> [RECORDS PROVIDED]
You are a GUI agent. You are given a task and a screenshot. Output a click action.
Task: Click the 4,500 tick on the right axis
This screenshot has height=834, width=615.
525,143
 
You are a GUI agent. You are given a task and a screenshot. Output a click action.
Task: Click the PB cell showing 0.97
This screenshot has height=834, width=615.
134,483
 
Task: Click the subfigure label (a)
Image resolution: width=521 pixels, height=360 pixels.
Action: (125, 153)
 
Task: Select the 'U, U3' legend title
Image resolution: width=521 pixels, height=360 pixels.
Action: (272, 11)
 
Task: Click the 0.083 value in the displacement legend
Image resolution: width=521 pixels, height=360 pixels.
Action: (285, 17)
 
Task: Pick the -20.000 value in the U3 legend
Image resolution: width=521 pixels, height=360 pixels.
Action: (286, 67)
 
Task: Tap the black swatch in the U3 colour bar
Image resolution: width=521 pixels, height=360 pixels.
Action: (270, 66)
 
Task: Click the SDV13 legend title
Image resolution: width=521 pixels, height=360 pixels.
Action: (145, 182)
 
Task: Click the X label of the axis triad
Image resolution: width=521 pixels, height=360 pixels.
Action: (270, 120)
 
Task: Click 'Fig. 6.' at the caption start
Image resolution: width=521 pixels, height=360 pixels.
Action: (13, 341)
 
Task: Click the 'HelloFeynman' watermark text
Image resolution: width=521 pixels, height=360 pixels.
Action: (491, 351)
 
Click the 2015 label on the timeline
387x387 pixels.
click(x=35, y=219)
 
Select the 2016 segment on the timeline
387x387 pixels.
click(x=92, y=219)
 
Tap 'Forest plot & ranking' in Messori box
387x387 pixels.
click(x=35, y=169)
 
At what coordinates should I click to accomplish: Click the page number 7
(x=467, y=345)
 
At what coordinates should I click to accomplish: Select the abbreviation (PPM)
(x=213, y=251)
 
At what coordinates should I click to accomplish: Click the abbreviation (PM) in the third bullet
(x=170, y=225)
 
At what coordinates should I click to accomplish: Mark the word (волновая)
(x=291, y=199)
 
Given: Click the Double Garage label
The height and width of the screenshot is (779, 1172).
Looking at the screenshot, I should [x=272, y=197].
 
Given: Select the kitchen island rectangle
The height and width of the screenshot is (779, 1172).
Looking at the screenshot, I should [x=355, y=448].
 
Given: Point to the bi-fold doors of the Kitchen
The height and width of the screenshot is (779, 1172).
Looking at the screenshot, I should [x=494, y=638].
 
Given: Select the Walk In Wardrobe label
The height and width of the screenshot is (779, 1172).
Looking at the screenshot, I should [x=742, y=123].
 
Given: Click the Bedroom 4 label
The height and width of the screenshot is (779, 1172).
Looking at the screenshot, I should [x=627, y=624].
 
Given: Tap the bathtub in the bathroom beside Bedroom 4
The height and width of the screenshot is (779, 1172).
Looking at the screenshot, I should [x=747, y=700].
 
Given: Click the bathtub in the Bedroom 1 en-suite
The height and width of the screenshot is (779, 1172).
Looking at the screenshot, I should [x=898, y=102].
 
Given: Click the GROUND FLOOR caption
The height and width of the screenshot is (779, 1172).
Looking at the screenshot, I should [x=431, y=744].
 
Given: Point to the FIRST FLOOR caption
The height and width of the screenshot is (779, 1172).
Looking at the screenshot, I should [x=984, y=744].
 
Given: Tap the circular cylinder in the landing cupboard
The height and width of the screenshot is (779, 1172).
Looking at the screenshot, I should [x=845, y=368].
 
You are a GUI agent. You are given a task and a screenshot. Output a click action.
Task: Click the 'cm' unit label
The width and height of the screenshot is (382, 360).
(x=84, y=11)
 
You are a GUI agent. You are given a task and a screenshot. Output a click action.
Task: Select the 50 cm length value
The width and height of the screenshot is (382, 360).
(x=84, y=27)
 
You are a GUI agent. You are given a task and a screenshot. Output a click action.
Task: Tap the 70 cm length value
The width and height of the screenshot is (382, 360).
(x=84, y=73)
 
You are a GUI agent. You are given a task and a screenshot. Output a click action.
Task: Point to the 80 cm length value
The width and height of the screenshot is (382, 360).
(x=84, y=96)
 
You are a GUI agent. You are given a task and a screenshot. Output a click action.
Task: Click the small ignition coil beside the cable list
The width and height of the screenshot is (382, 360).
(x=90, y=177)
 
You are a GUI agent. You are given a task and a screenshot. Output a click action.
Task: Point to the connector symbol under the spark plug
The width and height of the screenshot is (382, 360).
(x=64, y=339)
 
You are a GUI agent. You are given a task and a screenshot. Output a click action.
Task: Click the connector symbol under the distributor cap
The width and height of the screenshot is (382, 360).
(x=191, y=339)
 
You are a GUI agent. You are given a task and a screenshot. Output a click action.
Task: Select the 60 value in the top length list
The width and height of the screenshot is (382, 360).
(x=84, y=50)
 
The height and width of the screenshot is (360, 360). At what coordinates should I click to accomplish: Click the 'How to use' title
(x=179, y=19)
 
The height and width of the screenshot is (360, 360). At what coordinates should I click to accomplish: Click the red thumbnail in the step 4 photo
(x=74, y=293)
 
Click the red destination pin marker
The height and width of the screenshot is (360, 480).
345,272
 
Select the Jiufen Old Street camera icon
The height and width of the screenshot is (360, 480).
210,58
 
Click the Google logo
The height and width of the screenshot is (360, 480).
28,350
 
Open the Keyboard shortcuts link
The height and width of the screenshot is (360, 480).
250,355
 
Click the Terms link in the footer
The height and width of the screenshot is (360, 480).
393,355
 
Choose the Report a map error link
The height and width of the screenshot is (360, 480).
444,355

> [THE TASK] Please edit the listing above so that every "Image resolution" becomes "Image size", keeping all else unchanged.

> [REPLY TO THE TASK]
You are a GUI agent. You are given a task and a screenshot. Output a click action.
Task: Click the 4,500 tick on the right axis
This screenshot has height=834, width=615.
525,143
 
You are a GUI agent. You are given a task and a screenshot. Output a click action.
Task: Click the PB cell showing 0.97
This screenshot has height=834, width=615.
134,483
 
Task: Click the subfigure label (a)
Image size: width=521 pixels, height=360 pixels.
Action: (125, 153)
 
Task: Select the 'U, U3' legend title
Image size: width=521 pixels, height=360 pixels.
Action: (272, 11)
 
Task: Click the 0.083 value in the displacement legend
Image size: width=521 pixels, height=360 pixels.
Action: (285, 17)
 
Task: Pick the -20.000 value in the U3 legend
Image size: width=521 pixels, height=360 pixels.
Action: (286, 67)
 
Task: Tap the black swatch in the U3 colour bar
Image size: width=521 pixels, height=360 pixels.
Action: (270, 66)
 
Task: Click the SDV13 legend title
Image size: width=521 pixels, height=360 pixels.
Action: (145, 182)
 
Task: Click the X label of the axis triad
Image size: width=521 pixels, height=360 pixels.
Action: (270, 120)
 
Task: Click 'Fig. 6.' at the caption start
Image size: width=521 pixels, height=360 pixels.
Action: (13, 341)
 
Task: Click the 'HelloFeynman' watermark text
Image size: width=521 pixels, height=360 pixels.
Action: (491, 351)
 
Click the 2015 label on the timeline
387x387 pixels.
click(x=35, y=219)
 
Select the 2016 segment on the timeline
387x387 pixels.
click(x=92, y=219)
 
Tap 'Forest plot & ranking' in Messori box
387x387 pixels.
click(x=35, y=169)
 
At what coordinates should I click to accomplish: Click the page number 7
(x=467, y=345)
 
At what coordinates should I click to accomplish: Select the abbreviation (PPM)
(x=213, y=251)
 
At what coordinates should I click to accomplish: Click the abbreviation (PM) in the third bullet
(x=170, y=225)
 
At what coordinates should I click to accomplish: Mark the word (волновая)
(x=291, y=199)
 
Given: Click the Double Garage label
The height and width of the screenshot is (779, 1172).
Looking at the screenshot, I should [x=272, y=197].
 
Given: Select the kitchen island rectangle
The height and width of the screenshot is (779, 1172).
Looking at the screenshot, I should [x=355, y=448].
 
Given: Point to the bi-fold doors of the Kitchen
The height and width of the screenshot is (779, 1172).
Looking at the screenshot, I should [x=494, y=638].
 
Given: Select the Walk In Wardrobe label
The height and width of the screenshot is (779, 1172).
Looking at the screenshot, I should [x=742, y=123].
 
Given: Click the Bedroom 4 label
The height and width of the screenshot is (779, 1172).
Looking at the screenshot, I should [x=627, y=624].
 
Given: Tap the bathtub in the bathroom beside Bedroom 4
The height and width of the screenshot is (779, 1172).
Looking at the screenshot, I should [x=747, y=700].
 
Given: Click the bathtub in the Bedroom 1 en-suite
The height and width of the screenshot is (779, 1172).
Looking at the screenshot, I should [x=898, y=102].
 
Given: Click the GROUND FLOOR caption
The height and width of the screenshot is (779, 1172).
Looking at the screenshot, I should [x=431, y=744].
 
Given: Point to the FIRST FLOOR caption
The height and width of the screenshot is (779, 1172).
Looking at the screenshot, I should [x=984, y=744].
 
Given: Tap the circular cylinder in the landing cupboard
The height and width of the screenshot is (779, 1172).
Looking at the screenshot, I should [x=845, y=368].
 
You are a GUI agent. You are given a task and a screenshot. Output a click action.
Task: Click the 'cm' unit label
The width and height of the screenshot is (382, 360).
(x=84, y=11)
 
You are a GUI agent. You are given a task and a screenshot. Output a click action.
Task: Select the 50 cm length value
The width and height of the screenshot is (382, 360).
(x=84, y=27)
 
You are a GUI agent. You are given a task and a screenshot. Output a click action.
Task: Tap the 70 cm length value
The width and height of the screenshot is (382, 360).
(x=84, y=73)
 
You are a GUI agent. You are given a task and a screenshot. Output a click action.
Task: Point to the 80 cm length value
The width and height of the screenshot is (382, 360).
(x=84, y=96)
 
You are a GUI agent. You are given a task and a screenshot. Output a click action.
Task: Click the small ignition coil beside the cable list
The width and height of the screenshot is (382, 360).
(x=90, y=177)
 
You are a GUI agent. You are given a task and a screenshot. Output a click action.
Task: Point to the connector symbol under the spark plug
The width and height of the screenshot is (382, 360).
(x=64, y=339)
 
You are a GUI agent. You are given a task and a screenshot. Output a click action.
Task: Click the connector symbol under the distributor cap
The width and height of the screenshot is (382, 360).
(x=191, y=339)
 
You are a GUI agent. You are given a task and a screenshot. Output a click action.
Task: Select the 60 value in the top length list
The width and height of the screenshot is (382, 360).
(x=84, y=50)
 
The height and width of the screenshot is (360, 360). At what coordinates should I click to accomplish: Click the 'How to use' title
(x=179, y=19)
 
The height and width of the screenshot is (360, 360). At what coordinates should I click to accomplish: Click the red thumbnail in the step 4 photo
(x=74, y=293)
 
Click the red destination pin marker
The height and width of the screenshot is (360, 480).
345,272
 
Select the Jiufen Old Street camera icon
The height and width of the screenshot is (360, 480).
210,58
 
Click the Google logo
The height and width of the screenshot is (360, 480).
28,350
 
Open the Keyboard shortcuts link
The height and width of the screenshot is (360, 480).
250,355
 
Click the Terms link in the footer
The height and width of the screenshot is (360, 480).
393,355
 
Choose the Report a map error link
The height and width of the screenshot is (360, 480).
444,355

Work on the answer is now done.